Lustiger weise interessierte sich mein Sohn überhaupt nicht für den Fernseher. Mein Mutterherz freute sich. iPhone, iPad und Laptop hingegen besaßen jedoch eine schier magische Wirkung auf Lukas. Und das bereits mit ein paar Monaten. Aber außer ein paar Bildern und Videos von sich selbst bekam er nichts zu sehen. Bis er drei Jahre alt sein würde. So lautete ja mein besagter Plan. Lukas war ein sehr pflegeleichtes Kind – anfangs. Mit 20 Monaten etwa wurde er anstrengend. Normal sagten die Ärzte. Trotzphase. Super. Ins Restaurant gehen war mit unserem Sohn eigentlich nie so das Problem. Artig saß er am Tisch. Essen liebt er sowieso. Wir auch. Perfekt. Dann auf einmal aber war im Restaurant aller spannender als die Eltern und das Essen am Tisch. Lukas beschwerte sich lauthals, dass er nicht mehr sitzen wolle, sondern lieber rumlaufen. Hatte ich schon erwähnt, dass er ein seeeeeehr lautes Organ hat? Und dass wir in einer Kleinstadt leben, in der quasi jeder jeden kennt? Kurzum: Es wurde mir von Sekunde zu Sekunde peinlicher. Zunächst versuchte ich es noch mit gutem Zureden, Erklärungen und Belohnungsversprechen (ich weiß, auch falsch!). Brachte alles nichts. Meine Schweißperlen wurden immer größer und ich begann, mich bei unseren Tischnachbarn mit „So ist er sonst nicht“ zu entschuldigen (ich weiß, soll man auch nicht! Macht man trotzdem). Ich gehörte früher auch zu der Fraktion, die von brüllenden Kindern in Restaurants richtig genervt war…. Und nun hatte ich selbst so einen „Nervbold“ neben mir sitzen.
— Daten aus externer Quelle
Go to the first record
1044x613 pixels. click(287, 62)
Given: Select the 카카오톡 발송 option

Kennt ihr das, wenn ihr das Gefühl habt, jeder guckt euch an und erwartet, dass man das Richtige tut?! Ich wollte nur eine schnelle Lösung. Also tat ich das „Verbotene“. Ich zückte mein iPhone, öffnete Youtube und suchte nach „Bagger-Videos“ (Nein, keine Sorge, es ging nicht ums Anbaggern ;-)). Ich noch geschockt von meiner Planbrechung, bemerkte aber schnell die Ruhe, die mein Kind plötzlich ausstrahlte. Vergnügt schaute er sich einen Bagger-Contest auf einer Bagger-Veranstaltung an. Keiner klatschte Applaus ob der Stille, einige schauten sogar pikiert zu uns herüber. Bestimmt auch Frauen, die später als Mutter alles richtig machen wollen. Ich kenne diese Blicke. Ich habe sie früher auch Mamas zugeworfen, die solch „schlimme Taten“ begangen hatten. Nun gehörte ich auch zu den Schuldigen. Partners in Crime? Die gibt es natürlich auch! Eine Mutter lächelte mir allwissend zu. War das nun eine Absolution? Es fühlte sich auf jeden Fall ein bisschen so an – und es tat gut.
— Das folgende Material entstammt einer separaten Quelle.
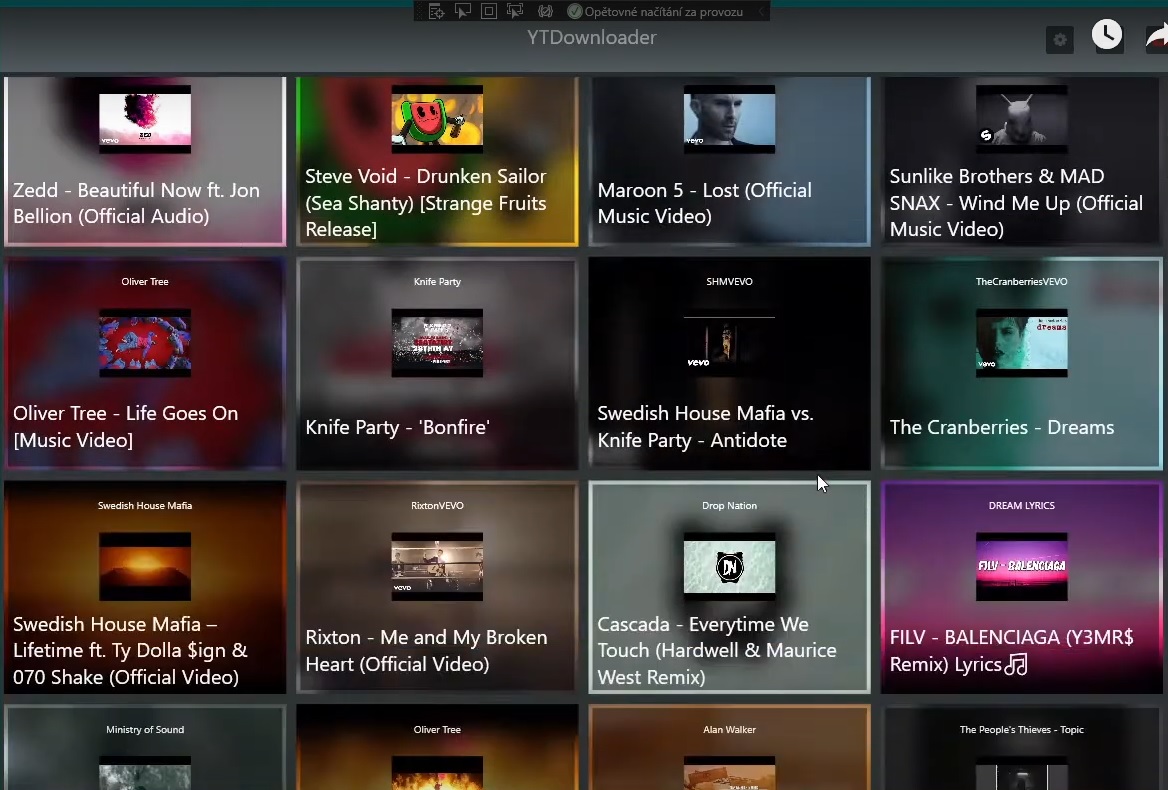Open live visual tree debug icon
The width and height of the screenshot is (1168, 790).
(x=436, y=12)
Was ich damit sagen will? Pläne sind schön und gut – und sie sind in etwa sowas wie die Vorhaben am 1. Januar. Meist sind sie nicht lange real. Und vielleicht sind sie auch dafür da, um im Fall der Fälle gebrochen zu werden. Als Mutter muss man manchmal handeln. Und Fehler machen wir alle. Aber was sind schon Fehler? In der Dosierung liegt meiner Meinung nach die Kraft. Von allem – aber nur in Maßen. Was das in Bezug aufs Fernsehen heißt? Lukas, der bald drei wird, schaut mittlerweile natürlich gerne mal TV. Das ist für mich auch in Ordnung, solange er etwas schaut, dass für mich entweder a) pädagogisch wertvoll, b) kindgerecht oder c) einfach nur Tiere zeigt – oder alles drei ;-).
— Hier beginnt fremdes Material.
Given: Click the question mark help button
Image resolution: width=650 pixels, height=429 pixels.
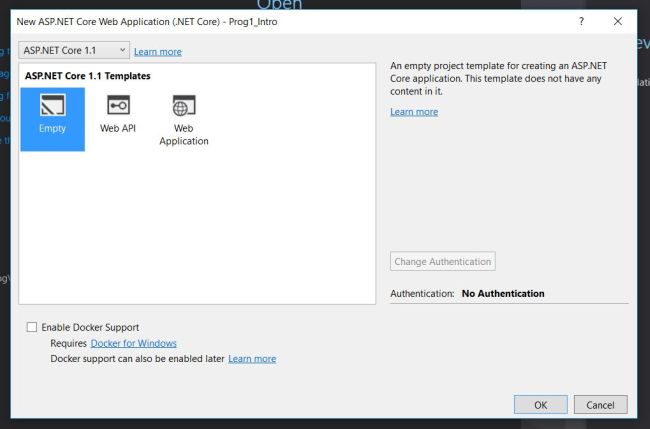Looking at the screenshot, I should (x=581, y=21).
Und was das ist und welche Möglichkeiten ihr auch als Familie habt, „gesund und gut“ TV zu schauen, das erfahrt ihr in den nächsten Blogbeiträgen zum Thema „Ich glotz` TV – aber wenn ja, was?“

Übrigens: Mein Sohn hat auch unter drei Jahren Schokolade gegessen. Ich hoffe, ich komme jetzt nicht in die Hölle. Fegefeuer würde schon reichen.